A young woman welcomes an older one to a remote country villa. The younger woman treats the older with respect, talks up the merits of the house and insists she take the larger upstairs room. The younger woman, Ann (Visra Vichit-Vadakan), is a 30-something filmmaker who has invited the older woman, Teaw (Rassami Paoluengtong) – a former student protest leader turned respected writer,  for a prolonged interview period she hopes to use as research for a film about the events of 1976. Ill equipped to cope with the weight of her grim investigation, Ann begins to slip into something like a nervous breakdown filled with strange visions culminating in a forest chase in which she follows the figure of a young girl in a bear suit, eventually falling into a grove next to a strange sparkly mushroom.

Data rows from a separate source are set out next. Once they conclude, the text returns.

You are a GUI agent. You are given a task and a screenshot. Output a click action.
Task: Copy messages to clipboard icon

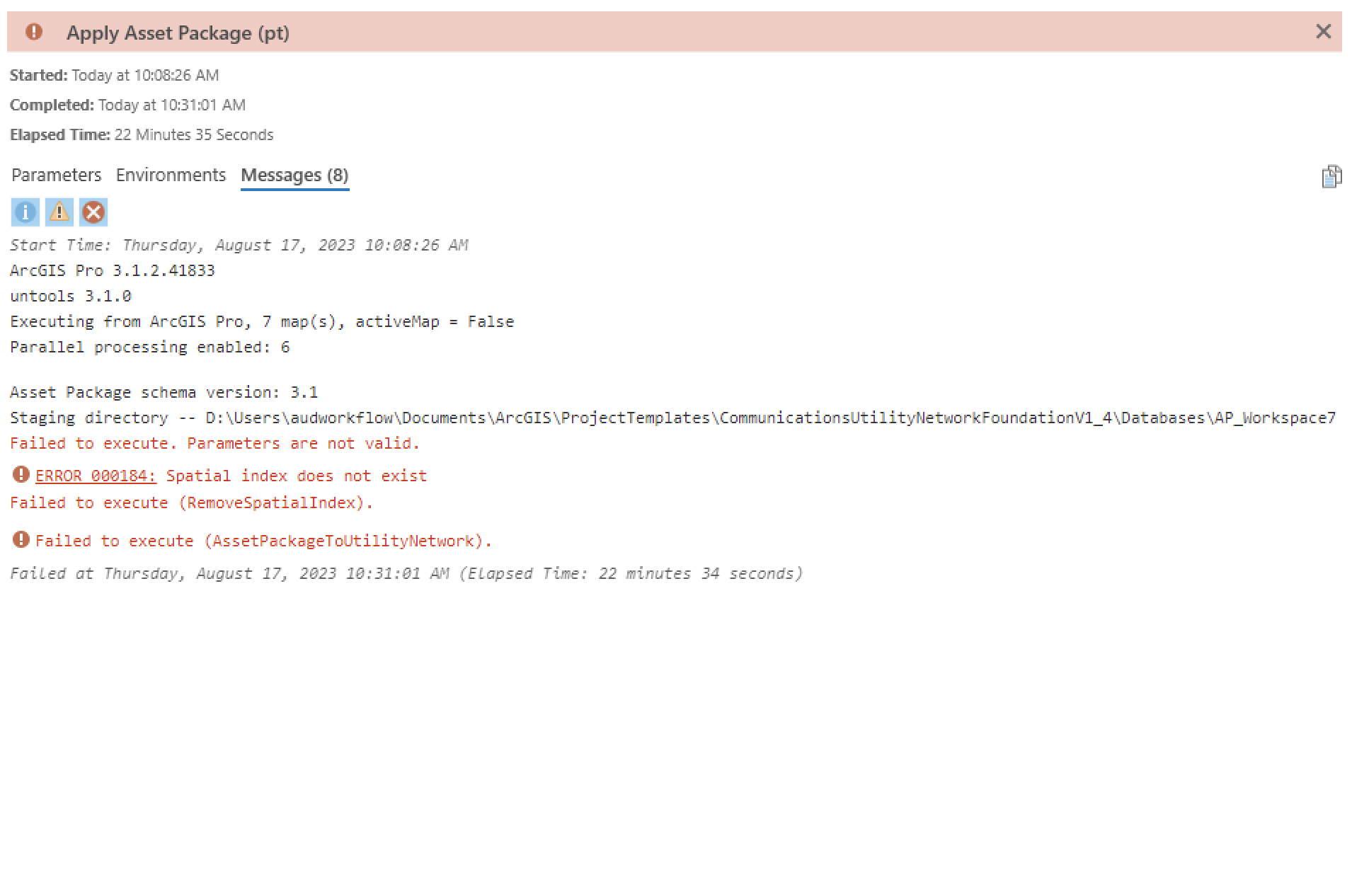coord(1331,176)
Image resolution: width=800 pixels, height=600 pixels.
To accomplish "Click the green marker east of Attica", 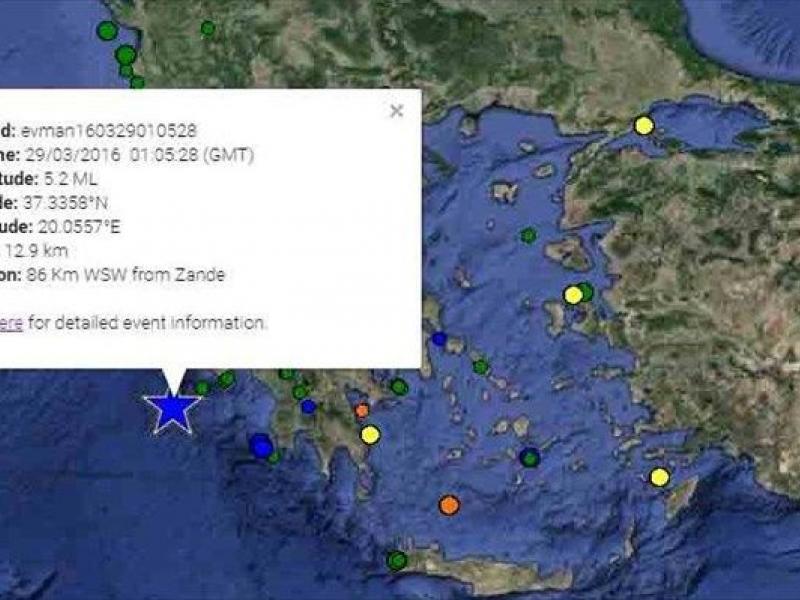I will pos(481,367).
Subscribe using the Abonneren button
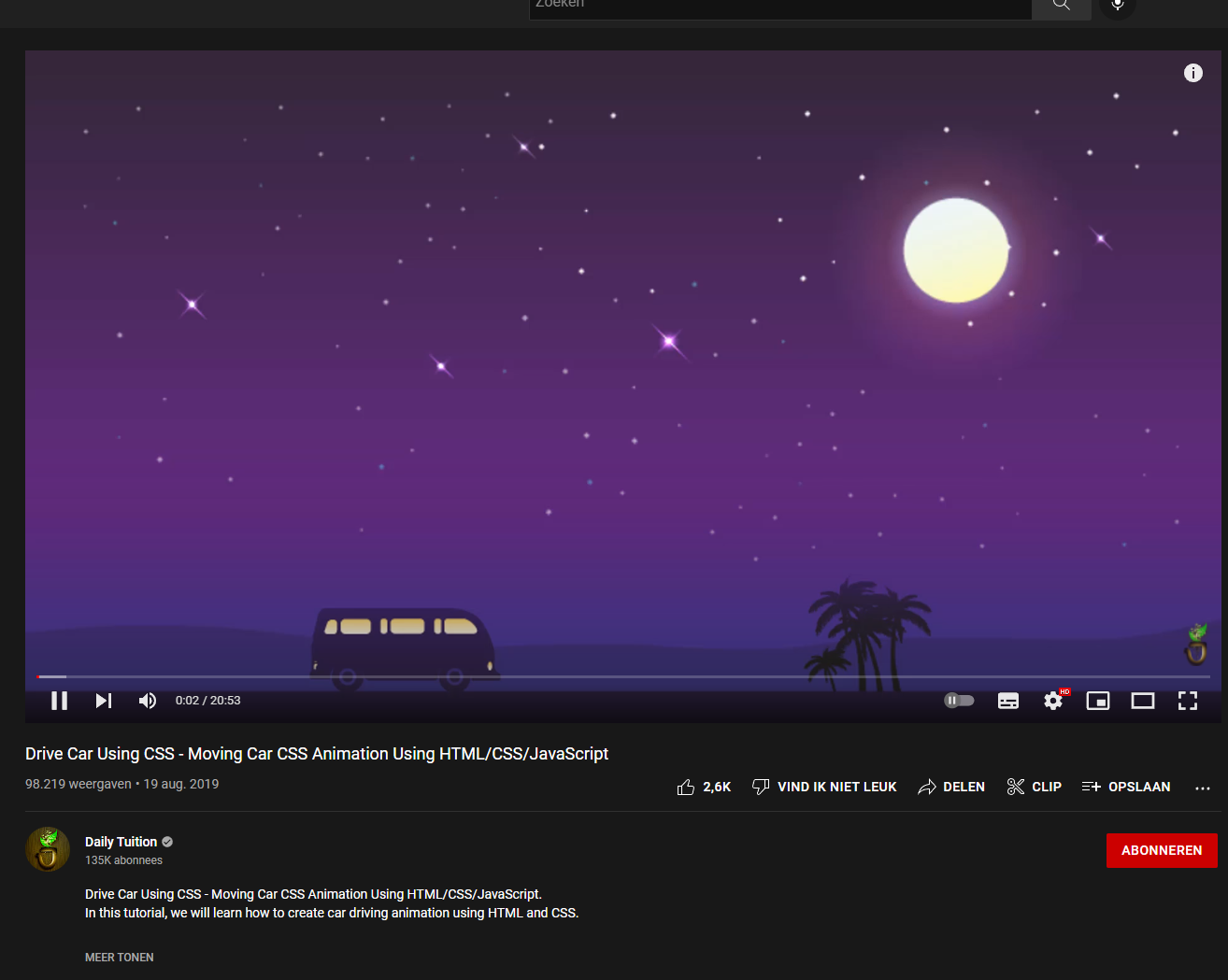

Anocha takes us on an odyssey through contemporary Thailand all the while holding 1976 in the back of the frame. From Ann we jump to Peter (Arak Amornsupasiri), whom we meet as a tabacco farmer only to realise he’s also a much lusted after singer/actor/model with a complicated love life and media set friends. Peter’s story seems unrelated but then it turns out he might be up for a part in Ann’s movie (written for him, in director speak at least as one of his less tactful friends points out), but more than that they’re connected by the shadowy figure of an invisible working class woman, Nong (Atchara Suwan), whom we first met serving coffee to Ann and Teaw at a rural bar but now switches between waitressing at a country club, bussing at riverboat diner, and cleaning toilets at a gym. Unseen as it is, it is her private revolution which ultimately forces a cinematic reset as the screen dissolves into dizzying disruption only to morph into the true beauty of Thailand’s untouched natural vistas.

Ann intends to film “a drama of sorts” about the events of 1976. An early scene exposes Anocha’s more subtle motive as Ann stages a reconstruction of an act of state brutality. Students lie on their bellies, stripped of their shirts and with hands tied behind backs while soldiers with guns bark at them to keep their faces on the floor. We think this is a flashback – an objective capture of objective truth, but we’re wrong, this is a scene from Ann’s movie and it takes a few liberties with the tale later told by Teaw in which she talks about seeing her fellow students in a similar situation on but a football pitch rather than an indoor hanger. Similarly, we get the first scene again half way through with slightly different lines as two entirely different actresses inhabit the roles of Ann and Teaw. The house is now more opulent, the women more conventionally beautiful and elegantly dressed. We film “the truth”, but we can’t help “colour correcting” it towards that which seems prettier than the way we really view things.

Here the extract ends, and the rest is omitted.